Lesetext –
━━━━

Der Schönaicher Pianist und Chorleiter Michael Kuhn veranstaltet in diesem Jahr wieder den „Böblinger Musikfrühling“. Der Auftakt des Kammermusikfestivals in der Aula am Murkenbach war gut besucht.
In eine Tasche passen die Musiker nicht. Und was das Klavierduo Christoph Soldan und Guido Heinke, liebevoll auch Pocket-Orchestra genannt, dem 227-Yamaha-Flügel in der Aula am Murkenbach entlockte, war eher das Gegenteil von klein: nämlich dessen ganze klangliche Bandbreite und Farbenreichtum. Die beiden Pianisten loteten die gesamte Dynamik vom zartesten Pianissimo bis hin zum orchestralen Blechbläser-Fortissimo aus. Das erste Konzert des „Musikfrühlings“, den der Schönaicher Pianist und Chorleiter Michael Kuhn veranstaltet, war gut besucht – ein würdiger Auftakt des Böblinger Kammermusikfestivals.
Sorgfalt in Diktion und Zusammenspiel, feine Erzählqualitäten, eine bis ins Detail ausgearbeitete Interpretation, die jede überraschende harmonische Wendung dem Zuhörer durch kleine Rubati vermittelte und eine virtuose Pedalisierung – an einigen Stellen wechselte Soldan im Rhythmus der Sechzehntelnoten das Pedal – er sorgte so stets für ein volles, aber stets klares Klangbild. Das alles zeichnete das Spiel der beiden Pianisten aus.

━━━━

Aufgabe A – Geben Sie aus den Datensätzen den Abschnitt, der mit der Zeile beginnt, die „Click SALE badge on Dog Pooper Scooper“ enthält, und mit der Zeile endet, die „point(1150,195)“ enthält, unverändert wieder.
Der Lesetext und die Datensätze haben inhaltlich nichts miteinander zu tun.

Daten der Übung –
━━━━

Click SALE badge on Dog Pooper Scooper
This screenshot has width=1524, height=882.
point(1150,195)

━━━━

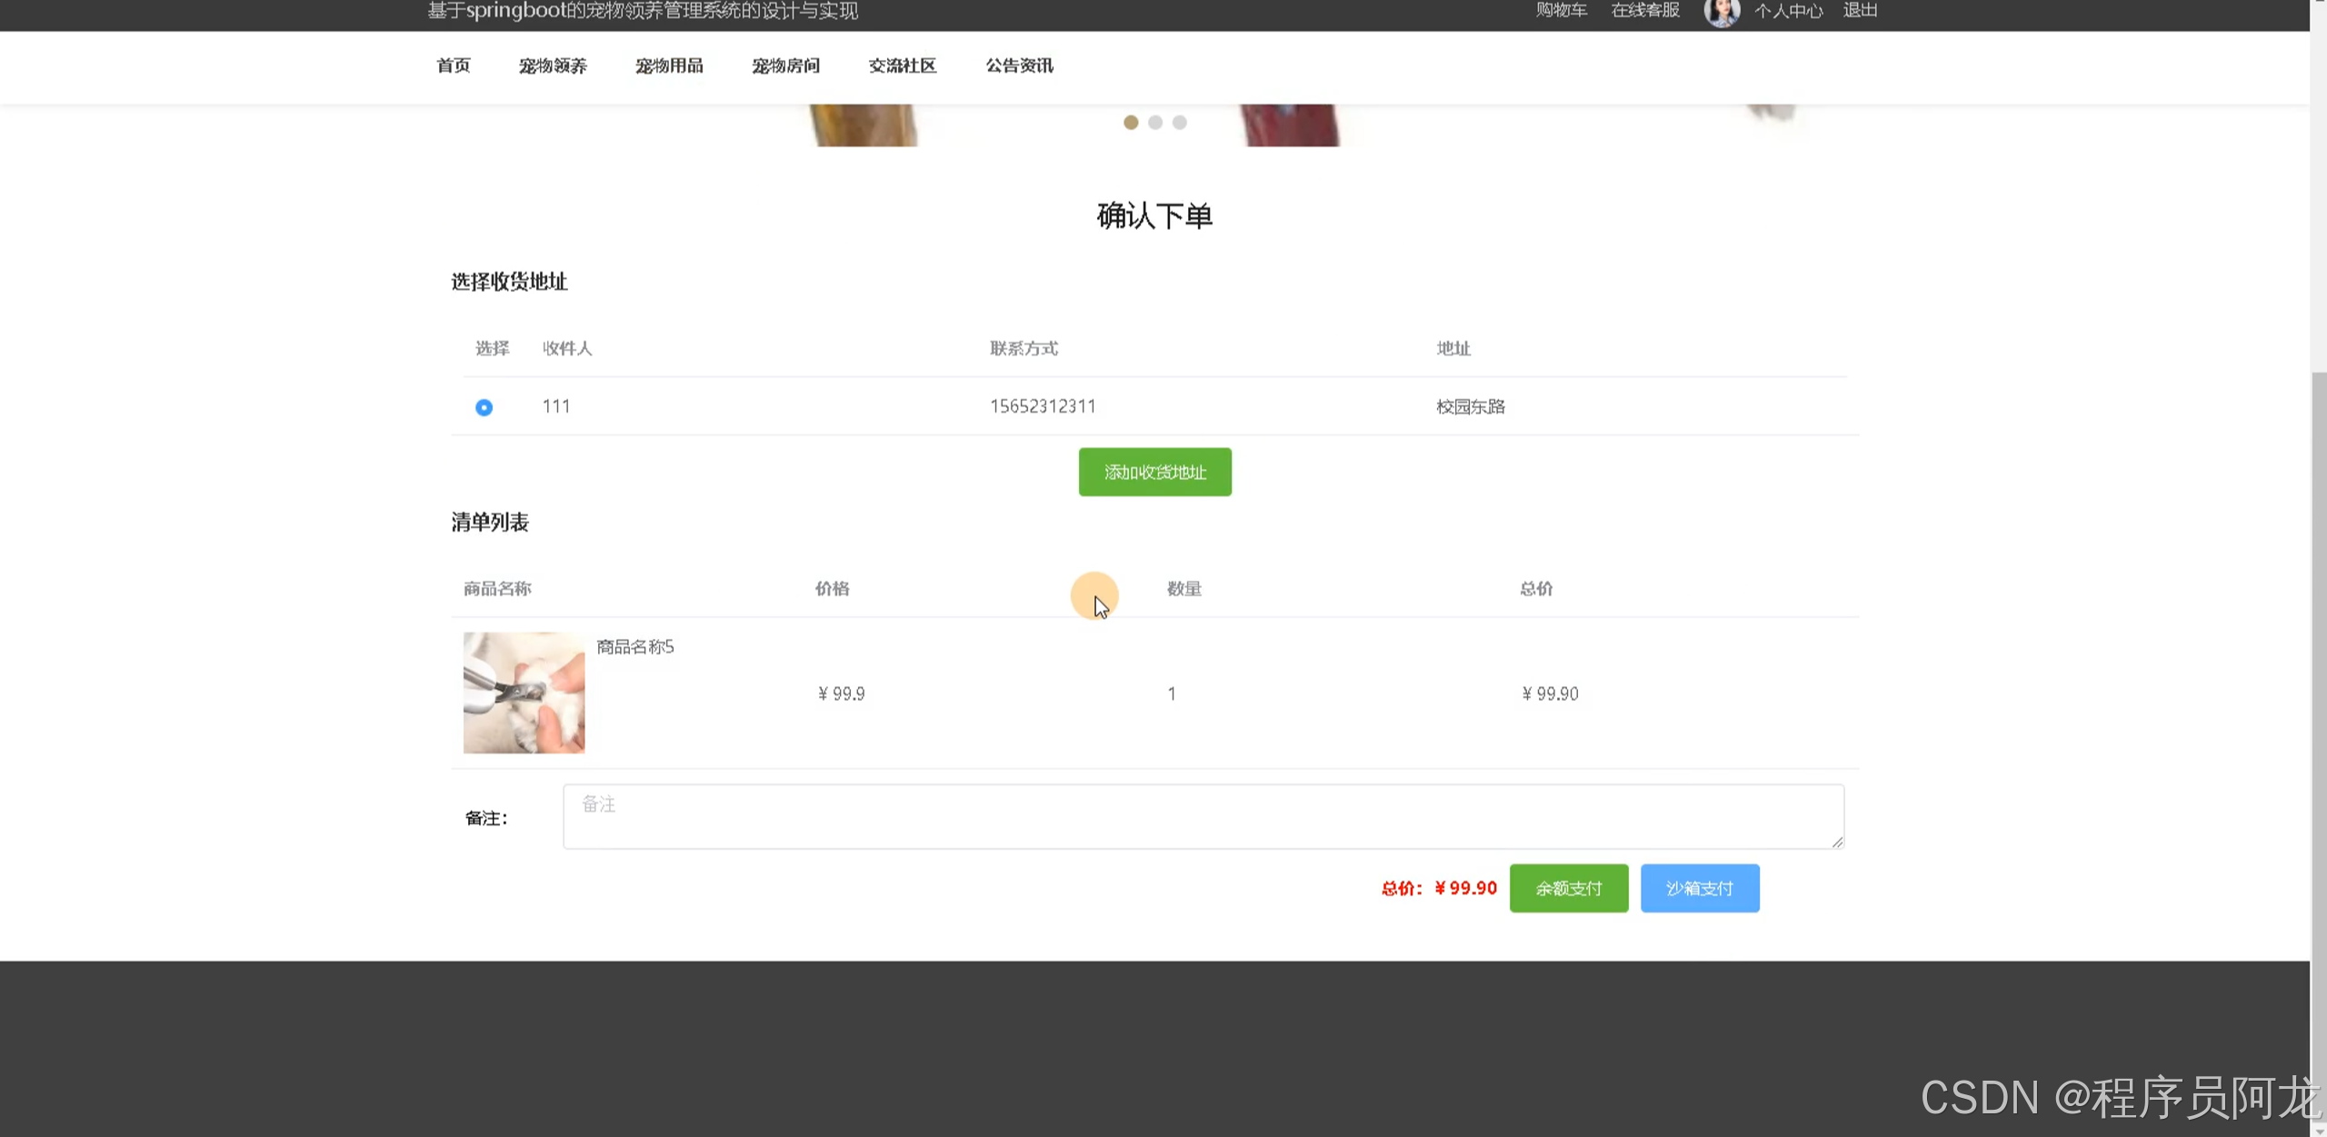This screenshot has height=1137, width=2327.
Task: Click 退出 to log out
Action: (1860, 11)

━━━━

Aufgabe B – Führen Sie den Bericht über den Auftakt des „Böblinger Musikfrühlings“ mit dem Klavierduo fort.

Lösung A –
Click SALE badge on Dog Pooper Scooper
This screenshot has width=1524, height=882.
point(1150,195)

Lösung B –
Halbstündiges Werk atmet ungarischen Geist
Kein Geringerer als Artur Schnabel hat vor knapp 100 Jahren begonnen, Schuberts Klavierwerke aus Beethovens Schatten und der tradierten Versüßlichung heraus zu holen. Im ersten Teil spielte das Duo Schuberts „Divertissement à la hongroise“. Im 19. Jahrhundert galt dieses Werk als das beliebteste Klavierwerk Franz Schuberts. Sein umfangreiches Schaffen beinhaltet unglaublich viele Werke für Klavier zu vier Händen. Manche Musikwissenschaftler behaupten, dass er so seinen meist adeligen Schülerinnen am nächsten sein konnte.
Das halbstündige Werk atmet ungarischen Geist, inspiriert von Schuberts Aufenthalt beim Grafen Johann Karl Esterházy. Cimbalom-Effekte, Zigeunertonleitern und eine „ungarische Melodie“, die Schubert auch als separates Klavierstück veröffentlicht hat, sorgen für exotisches Kolorit.
Manchmal wirkte es, als spielten sechs Hände
Wahrhaft orchestrale Klänge wuchtete das Duo dann bei Brahms 4. Sinfonie nach der Pause auf die Tasten. Die vierhändige Klavierfassung arrangierte Brahms erst einige Zeit nach der Orchestrierung.
Es war eine ungeheuer energiegeladene Interpretation. Man konnte markante Hörner, tiefe Bässe, lyrische Cello-Cantilenen, leuchtende Oboen und strahlende Flöten hören. Im ersten, von Melancholie durchzogenen, Satz waren interessanterweise die Stimmen oftmals besser durchzuhören als in der Orchesterfassung. Auch im langsamen Satz, wo im Orchester die Geigen bis zu 16-fach geteilt spielen und so den vollen satten und zufriedenen Brahmsklang entfalten, war das warm und voluminös klingende Klavier der Orchesterfassung ebenbürtig. Man hatte manchmal den Eindruck da spielen sechs und nicht vier Hände auf allen Registern des Yamahaflügels.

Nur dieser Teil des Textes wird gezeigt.